Saturday, December 24, 2016

30 KWH; Bigger, Faster, Hotter??

Anyone who says the LEAF's 30 kwh pack is not an improvement simply does not have a 30 kwh pack. Yes, its still on the borderline of what a road warrior would need.  Yes, it still must rely on a reasonable public charging network and yes, it will probably degrade faster than a TMS battery pack would, but...

I have yet to realize just how much more freedom I have because I got mine at the end of November so its been cold, rainy, snowy, and even windy...VERY windy!  But a few things are already obvious; I now do what I couldn't dream of doing with a 24 kwh pack.

I am not talking about those Wintertime 80 mile trips that I made in my 24 kwh LEAF with VERY careful planning that I now do without even thinking about how much charge I have left. Typically, on the way home, I am in a hurry so previously I drove as fast as my remaining range and weather conditions permitted me to do, which was usually 55-60 mph.  Now, even at 70+, I am barely hitting LBW by the time I get home.

I am also not talking about the 163 mile trip I took the other day which included an unexpected detour to pick up my Sister when BiL's near new Chevy Truck went DOA on the highway.  This was an unplanned 52 mile detour.  I had already planned on getting a quick boost on the way home since I would still be near 110 miles in Winter but now it was a full blown 30 min charge on the way there.  Thankfully, the 30 kwh pack takes a charge at near full speed at much higher SOC's.  This allowed me to get enough so that I did not have to stop again on the way home. Again, not possible in the 24 kwh pack especially when the charging speed starts to drop before 50% SOC!

In a nutshell, the 30 kwh pack not only provides roughly 20-25 miles of extra range (5.4 kwh) its ability to charge faster means a much greater flexibility in planning a drive that may include charging stations not in the ideal position along the route.

BUT....

There is a catch. The 30 kwh pack has been available since the beginning of the 2016 model year in the SL/SV trim with the S Trim getting it mid Fall.  There was a lot of reports of "2nd Gen" LEAFers who claimed their 30 kwh pack heated up much faster than their previous 24 kwh packs despite less fast charging sessions.

Well this was a concern! What good is getting extra kwh's on the road if it heated up your pack so much that it rendered the car nearly unusable?

Now, initially I had some doubts. Hot weather was probably part of it.  I figured people were just Kwh crazed, driving 75 mph,  zipping from one station to the next only because they could.  But then I saw some reports in mid Fall from an Oregonian when the weather was in the mid 40's. Wow, that is not hot weather at all!

So I decided to heat up my pack to see just how bad it was.  But 3 stops at fast chargers this past week didn't seem to do much heating at all. As always the weather was completely uncooperative being much colder than normal. So might have to repeat this experiment when we get back to normal.  For some background, at this time of year, I usually had 4 temp bars and a fast charge would bump me to 5 or 6 temp bars and I would almost always have at least 5 temp bars the next morning.  But that is not happening with my 30 kwh pack and because I park in my garage, the colder than normal temps are not really a factor since the garage temperature swing is only about 4-5º even on the coldest days.

- - -

** Task instructions **
A) Please write out, word for word, the part of the post on the LEAF's 30 kWh pack starting with "There is a catch." and going on through "car nearly unusable?".
B) Extend the post on the LEAF's 30 kWh pack with the next passage, picking up right after its final sentence.

** Recorded data **

- - -

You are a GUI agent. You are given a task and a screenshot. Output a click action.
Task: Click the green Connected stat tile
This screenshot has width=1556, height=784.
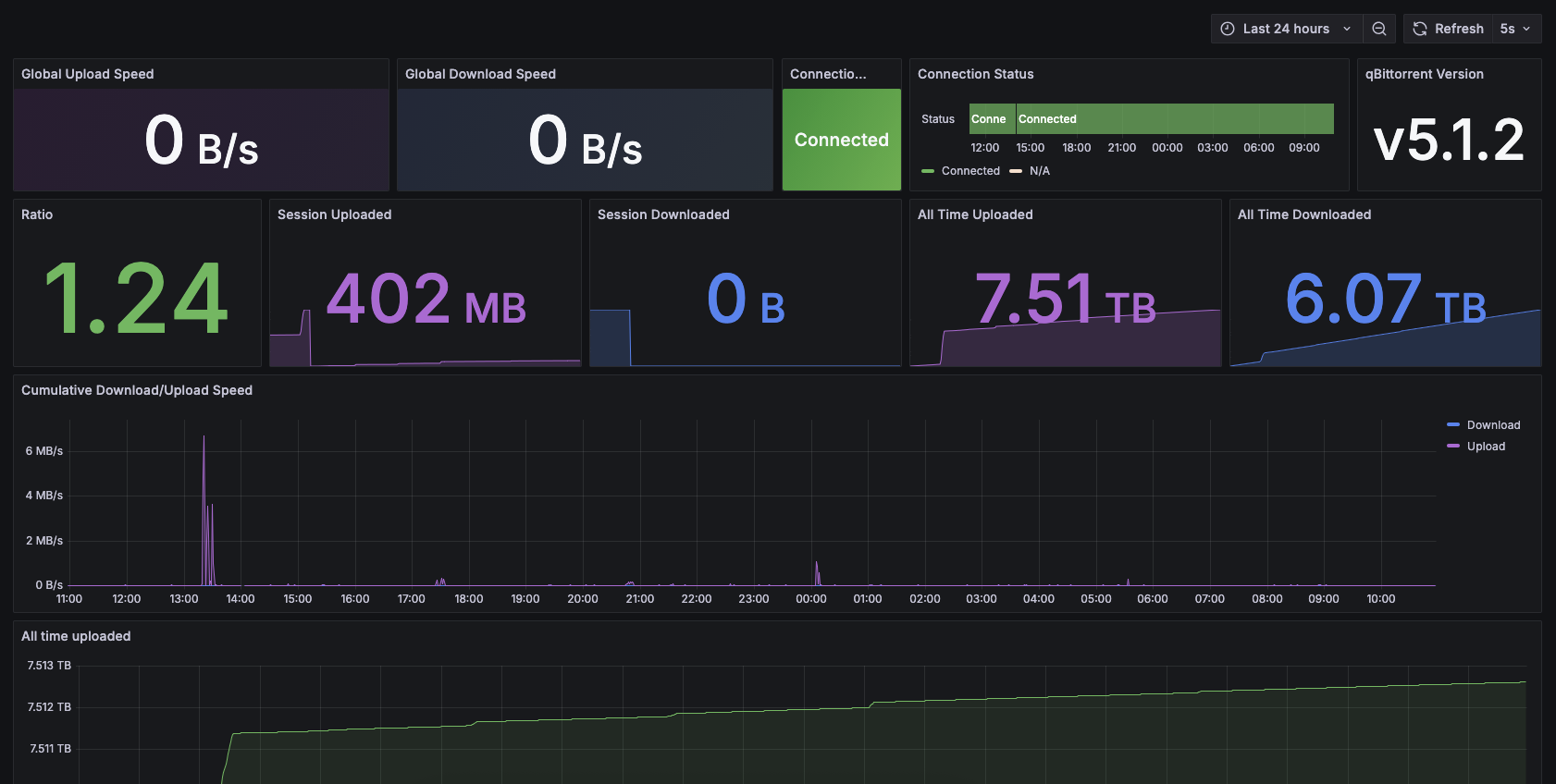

- - -

** Exercise answers **
A)
There is a catch. The 30 kwh pack has been available since the beginning of the 2016 model year in the SL/SV trim with the S Trim getting it mid Fall.  There was a lot of reports of "2nd Gen" LEAFers who claimed their 30 kwh pack heated up much faster than their previous 24 kwh packs despite less fast charging sessions.

Well this was a concern! What good is getting extra kwh's on the road if it heated up your pack so much that it rendered the car nearly unusable?

B)
So, I purposely did not charge the night before, got up yesterday morning, OAT was 33º, garage was 50.2º and batt temps were 50.2/49.8/49.2.  So did a bit of driving around and then hit the Tumwater DCFC

Time Stamp 12:15
As you can see, the driving around we did hardly changed temps at all. In fact, the last number went down. This one I am guessing is at the end of the pack or more exposed because it always quickly diverges from the other two always being cooler than the top 2.  I also suspect that it might not be as accurate since its usually reading lower than the garage temp. (or I need to change battery in garage sensor...:) )

Time Stamp 12:38
So I charged for 21 mins to get to 80% (There was also a car with Campbell Edmonds Dealer plates who pulled in...) cutting it a bit shorter than planned but still ok.  AV says I got 12.05 kwh and as you can see LEAF Spy counted 11.558 kwh to the pack adding 12.6 kwh as "available" so the heatup worked. OAT has dropped to 32º and it starts to snow.

We then went home to wear out the Xbox which was 10 miles and FOREVER to get there. People seem to lose their ability to make rational decisions behind the wheel when flakes appear. Its almost as if they are auditioning for that scene from "The Wizard of OZ" or something...

Time Stamp 14:05
We get home and park in garage cause its snowing like crazy now and I don't want that stuff on my car but we leave garage door open (which is pretty normal for me during the day anyway) Later we dash off to get something to eat.  We picked a bad day to be out driving. It literally took us longer to drive the 3.4 miles to the restaurant than it took us to order, eat our food and leave.

We go home and car is in garage with door shut, OAT warms up to 25º, Garage is 45º. (left door open too long).  A few hours later, car has to give up its spot for Kayak (another story) but just for an hour.
Car returns to garage, door shut.

Time Stamp 20:46
LEAF put to bed with no dinner. (She was not bad or anything like that. Just another sacrifice for pseudoscience!)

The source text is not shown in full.